When it comes to sensuality, Strange Attractions is beyond burning. Unfortunately it’s also beyond boring. At one point, I realized that I was almost halfway thorough it and literally nothing had happened. Luckily, at about that point, there’s a passage in which B.G. explains particle physics to the heroine and I read it gratefully as a respite from all the boinking. In this book, Emma Holly has succeeded in making sex very, very dull.
B.G. Grantham is a brilliant scientist who lives in a big beautiful home in Seattle and spends his time playing erotic games with his staff. Periodically, he also chooses a “candidate” to whom he offers a chance for a free college education in return for sex games. B.G.’s latest candidate is Charity Willis, a smart and hot young woman, who is marking time in a dead end job. Eric Berne is B.G.’s childhood friend, partner in business and sometime lover. When Eric offers Charity the position, she accepts and before she has even gotten to B.G’s house, she’s had sex with the chauffer and almost sex with Eric. And the games have just begun.

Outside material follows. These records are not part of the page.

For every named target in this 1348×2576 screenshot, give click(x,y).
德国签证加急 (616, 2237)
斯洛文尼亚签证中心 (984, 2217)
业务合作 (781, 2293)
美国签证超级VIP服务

When Charity gets to B.G.’s home, the book goes into pages and pages of almost non-stop sex, interrupted by a few lessons in quantum theory. I read the quantum parts word for word, but the sex scenes got so dull I began to skip them. Finally I asked, “Where’s the story?” “Where’s the plot?” “What’s the point?” I was bored out of my mind – and then almost at the very end, a sliver of a plot crept into the book and we had a conflict. Then the villains were thwarted, and they all loved happily ever after.
Strange Attractions is kind of hard to categorize, although it’s being marketed as contemporary romantica. Well, it’s got too much sex and not enough story to be romantica, although the characters have a bit more depth than those in straight erotica. I guess I’d call it an erotic novel – a dull erotic novel.
The characters were so one-dimensional they can be summed up like this: Charity is bit low in self-esteem around B.G. and Eric, who are brilliant, but after some boinking and a couple of lecture on quantum theory, she begins to think of herself as a “quantum kitten” and her self-esteem goes up. B.G. comes out of his shell and begins to go out more, then decides he loves Charity (and Eric). Eric helps B.G. to come out of his shell, then he decides he loves Charity (and B.G.) and they end up in a happy menage-a-trois.
The sex in Strange Attractions is enough to shock a reader of tender sensibilities. Literally anything goes. Multiple partners, sex toys, bondage, spanking, and lots and lots of mind-games. Honestly, I got so tired of it, as soon as I finished the book I picked up a traditional Regency Romance. I wanted some sweetness, some old-fashioned relationships and some romance. I’m not a prude or a puritan, and I like a good hot love scene, but I hated all the mind games and role playing in this book. If only it had been interesting, I might have liked it better, but this was such a boring book I had to force myself to finish it.